But it's really striking that really important prisoners were sent to Syria by
the United States, and it really underlines the whole basis of this rendition
program. There's a prisoner called Mohammed Haydar Zammar. Now he was one of
the people who according to the 9/11 commission was probably one of the ones
who helped recruit the Hamburg cell that carried out the attacks on the twin
towers. Now he was a really important prisoner. He was captured in Morocco
after a tip-off from the Germans--he's a German citizen--in December of 2001.
Now at the time, he was one of the first prisoners associated with the 9/11
attack to actually be in custody.

Now you'd have thought that prisoner would have been someone the US would have
wanted to hold themselves because that was really what the investigation into
the September 11th attack was about, to get people like him. But instead, and
I've got a German intelligence report that confirms this, he was sent on
December 27th, 2001, directly into the hands of the Syrians. Now he wasn't a
Syrian citizen. He'd been born there, gone to Germany when he was five years
old. He should have been sent back to Germany according to normal legal
procedures. But he was sent to Syria, and what's more, the CIA said to the
Germans, `If you've got any questions you want to ask Zammar, give them to us,
and we'll pass them on to the Syrians.' So it showed the way that the CIA was
continuing to be part of the interrogation process. I don't know if they were
actually in the cell when he was being tortured.

GROSS: Do you know for sure that he was tortured?
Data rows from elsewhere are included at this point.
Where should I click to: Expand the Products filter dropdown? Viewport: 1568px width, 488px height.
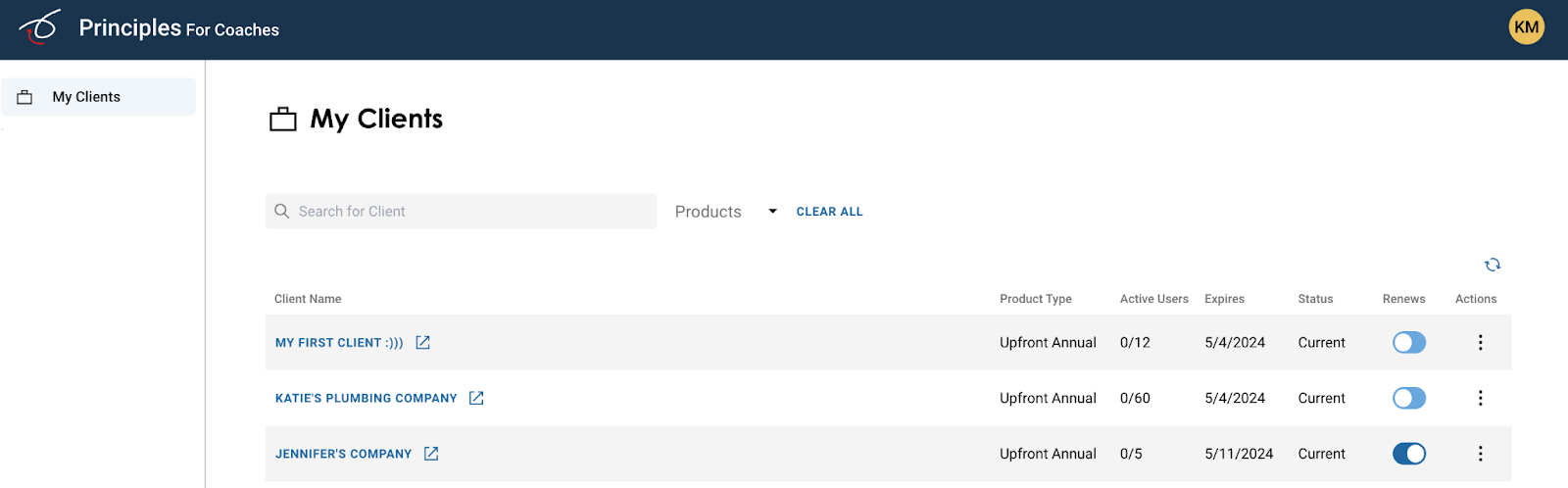(x=725, y=212)
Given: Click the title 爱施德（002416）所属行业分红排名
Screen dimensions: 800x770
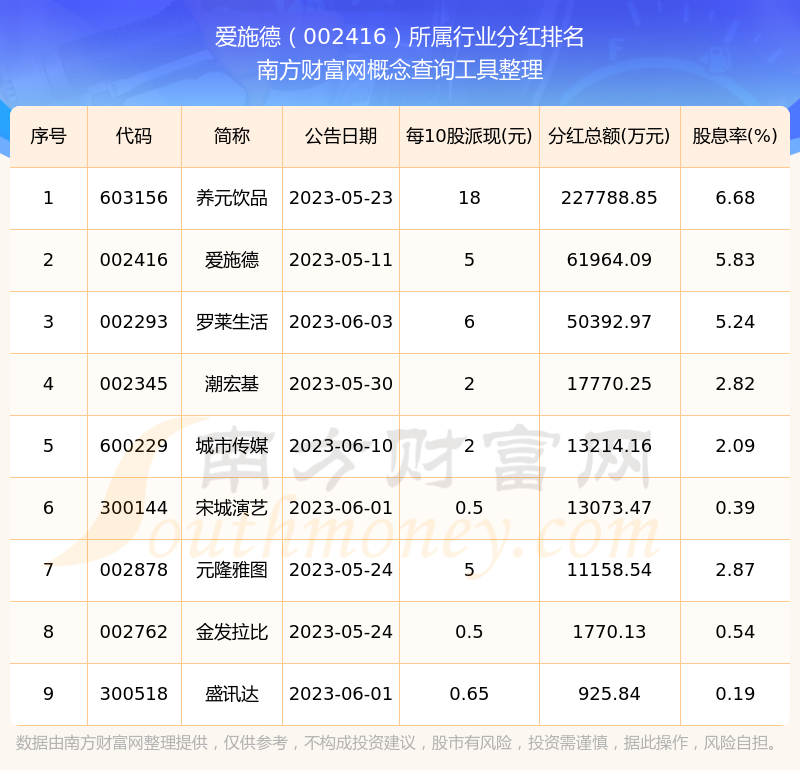Looking at the screenshot, I should [400, 38].
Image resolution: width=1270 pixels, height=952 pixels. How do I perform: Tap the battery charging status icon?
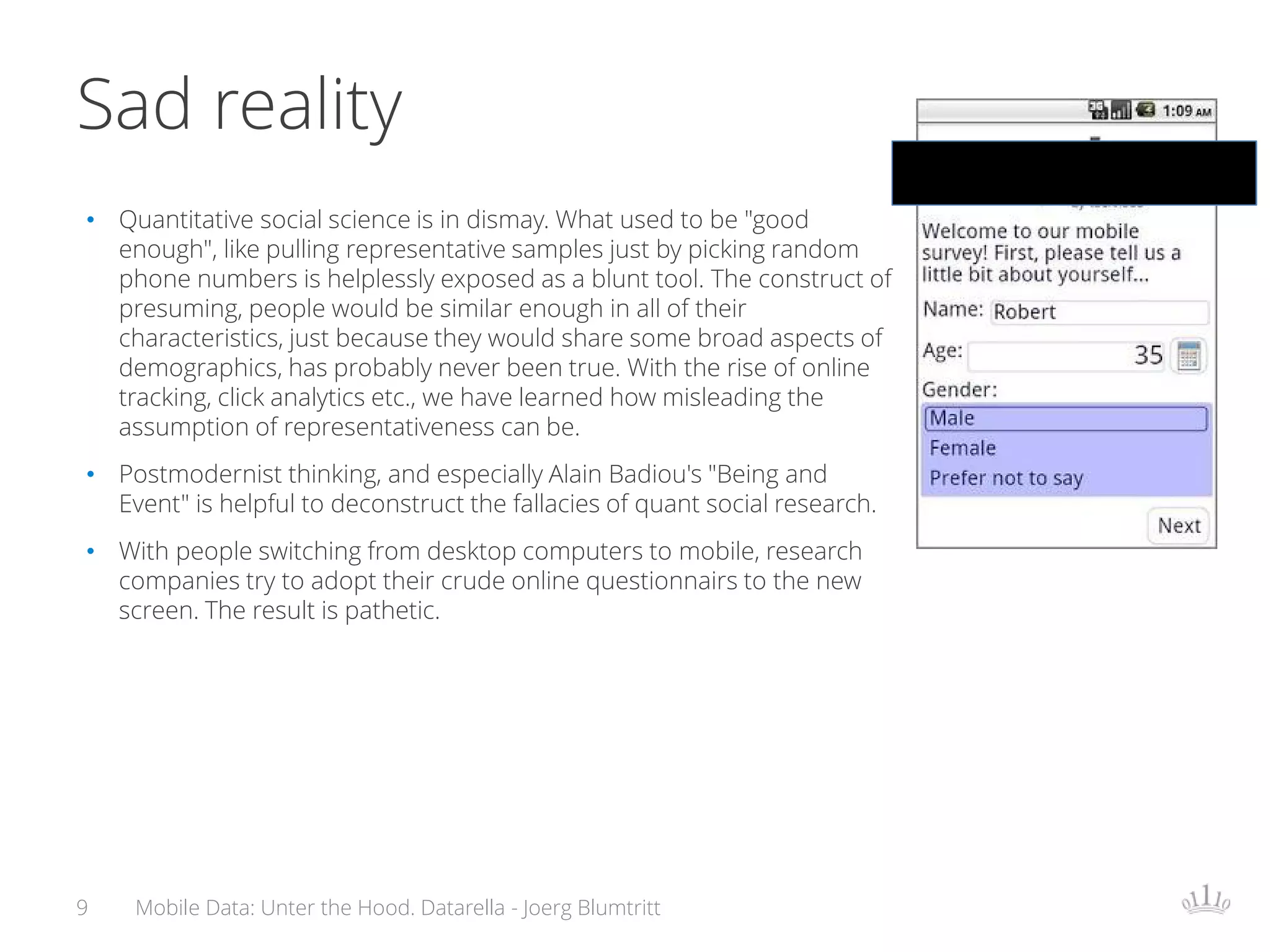1145,110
Mr. GREY: I'm absolutely certain that he was tortured. He was held in the
Palestine Branch, which is an absolutely notorious torture center. He was
held in a cell, like all the prisoners, in one part of the jail. It's known
as `the grave,' where the cells are the width and length of coffins,
three-foot-by-six-foot. He was taller than six foot. He wouldn't actually
fit in that cell without bending his body, and he was held there for months
and months. I spoke to three other prisoners who were in that part of the
prison at the same time who heard his screams as he was being beaten and were
able to communicate a little bit with him, but they had to do that when the
guards were out of the way.

GROSS: Stephen Grey is the author of the new book, "Ghost Plane: The True
Story of the CIA Torture Program." He's a regular contributor to The Sunday
Times of London and The New York Times. He'll be back in the second half of
the show.

I'm Terry Gross, and this is FRESH AIR.

(Soundbite of music)

(Announcements)

GROSS: This is FRESH AIR. I'm Terry Gross back with Stephen Grey, author of
the new book, "Ghost Plane: The True Story of the CIA Torture Program." It's
about extraordinary rendition, the program in which the CIA sent terror
suspects to other countries, like Syria and Egypt, to be imprisoned
interrogated and sometimes tortured. One example of rendition is Mohammed
Haydar Zammar, who the US sent to Syria, where, Grey says, he was tortured.
Zammar is suspected of recruiting the Hamburg cell that carried out the
attacks on the World Trade Center.

What does Syria get for cooperating with the United States in accepting
prisoners like Zammar?

Mr. GREY: For Syria, this whole relationship was a boon. It was very
important. First of all, you had a new president, Bashar, who wanted to try
and re-establish some relations with the West. This was one way of doing it.
They got some protection while this was going on from real criticisms about
what they're up to domestically and the way they'd clamped down on opposition.
At the very time that these renditions were going on, Syria had a resurgence
of opposition--they called it Damascus Spring--and it had been brutally
crushed. They'd arrested everyone within sight who was involved with that,
and there was very little opposition from the West about that. But most
importantly, the type of people who had been rendered to Syria, had been sent
to Syria, were the Syrian regime's own domestic opponents. The Syrian regime
has waged a campaign for years against the Muslim Brotherhood and Islamist
groups, and they saw this as an opportunity for an alliance with the United
States, whereby they could pass details of their dissidents around the world
in the hope that some of these people would be captured and brought back to
them. So it was very, very useful.

I mean, in the Zammar case, you also see quite interestingly in Morocco, he
was captured in Morocco and then sent to Syria, but there's a note mentioned
in this German intelligence report that I found which says that the United
States asked Germany to put pressure on the European Union to withdraw
complaints over human rights over the handling of Mr. Zammar's arrest in
Morocco. So you see the way, and that was because of Morocco's contribution
to the fight against terrorism. So you can see the trade-off there. That's
just an example from another country where, according to this German report,
the United States was saying, `Back off on complaints about human rights
because this country's helping us with the fight against terrorism.'

GROSS: One of the people who was sent to a Syrian prison by the United States
is Maher Arar. Now he's Canadian, and he was deported to Syria from New York.
A Canadian report recently was published which said that there is no evidence
that he was involved in terrorism. Tell us a little bit about his story and
where he fits into the larger story that you've reported on.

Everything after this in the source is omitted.